- _Page extract_
* * * * * * * * *

An abrasive saw, also known as a cut-off saw or metal chop saw, is a power tool which is typically used to cut hard materials, such as metals. The cutting action is performed by an abrasive disc, similar to a thin grinding wheel. The saw generally has a built-in vise or other clamping arrangement, and has the cutting wheel and motor mounted on a pivoting arm attached to a fixed base plate.

They typically use composite friction disk blades to abrasively cut through the steel. The disks are consumable items as they wear throughout the cut. The abrasive disks for these saws are typically 14 in (360 mm) in diameter and 7⁄64 in (2.8 mm) thick. Larger saws use 410 mm (16 in) diameter blades. Disks are available for steel and stainless steel.

A drill or drill motor is a tool fitted with a cutting tool attachment or driving tool attachment, usually a drill bit or driver bit, used for drilling holes in various materials or fastening various materials together with the use of fasteners. The attachment is gripped by a chuck at one end of the drill and rotated while pressed against the target material. The tip, and sometimes edges, of the cutting tool does the work of cutting into the target material. This may be slicing off thin shavings (twist drills or auger bits), grinding off small particles (oil drilling), crushing and removing pieces of the workpiece (SDS masonry drill), countersinking, counterboring, or other operations.

* * * * * * * * *

- _Data excerpt_
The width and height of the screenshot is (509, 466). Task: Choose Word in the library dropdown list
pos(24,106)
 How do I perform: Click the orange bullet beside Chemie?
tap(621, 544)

* * * * * * * * *

- _Questions to answer_
1. Write out the part of the power tools text from "An abrasive saw, also" up to and including "fixed base plate.".
2. According to the power tools text, what diameter are the blades on larger abrasive saws?
The listing isn't needed for any of this.

- _Solutions to each task_
1.
An abrasive saw, also known as a cut-off saw or metal chop saw, is a power tool which is typically used to cut hard materials, such as metals. The cutting action is performed by an abrasive disc, similar to a thin grinding wheel. The saw generally has a built-in vise or other clamping arrangement, and has the cutting wheel and motor mounted on a pivoting arm attached to a fixed base plate.

2. 410 mm (16 in)